WHAT THE EXERCISE ASKS: Update the listing below by changing "donut chart" to "pie chart" and keeping everything else the same. Leave the pictures out of your answer.
-- Start DATASET CONTENT --
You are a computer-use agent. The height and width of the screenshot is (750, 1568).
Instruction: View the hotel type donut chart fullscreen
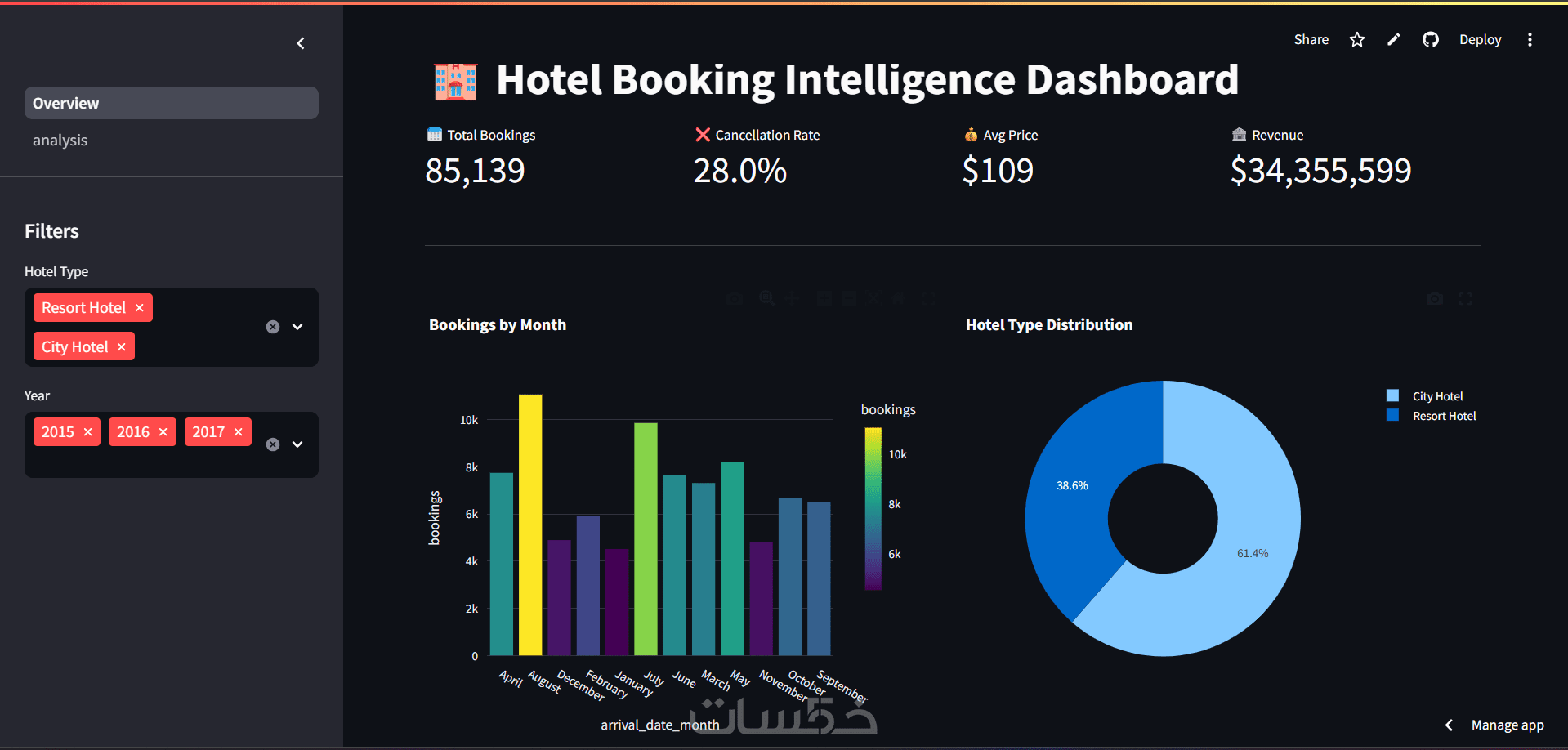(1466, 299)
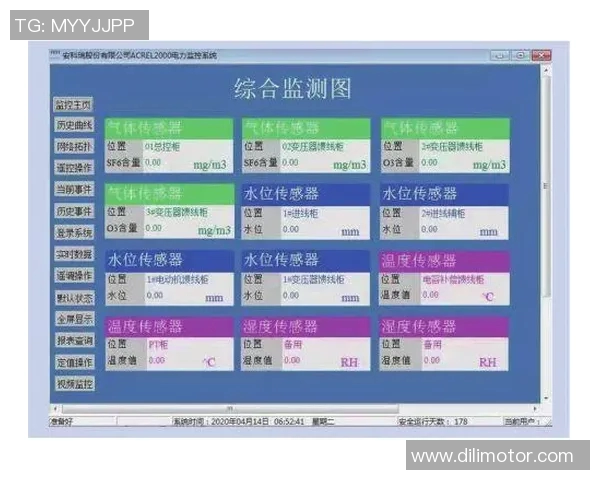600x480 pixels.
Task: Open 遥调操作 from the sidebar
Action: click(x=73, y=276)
-- End DATASET CONTENT --
ANSWER:
You are a computer-use agent. The height and width of the screenshot is (750, 1568).
Instruction: View the hotel type pie chart fullscreen
(1466, 299)
600x480 pixels.
Task: Open 遥调操作 from the sidebar
Action: click(x=73, y=276)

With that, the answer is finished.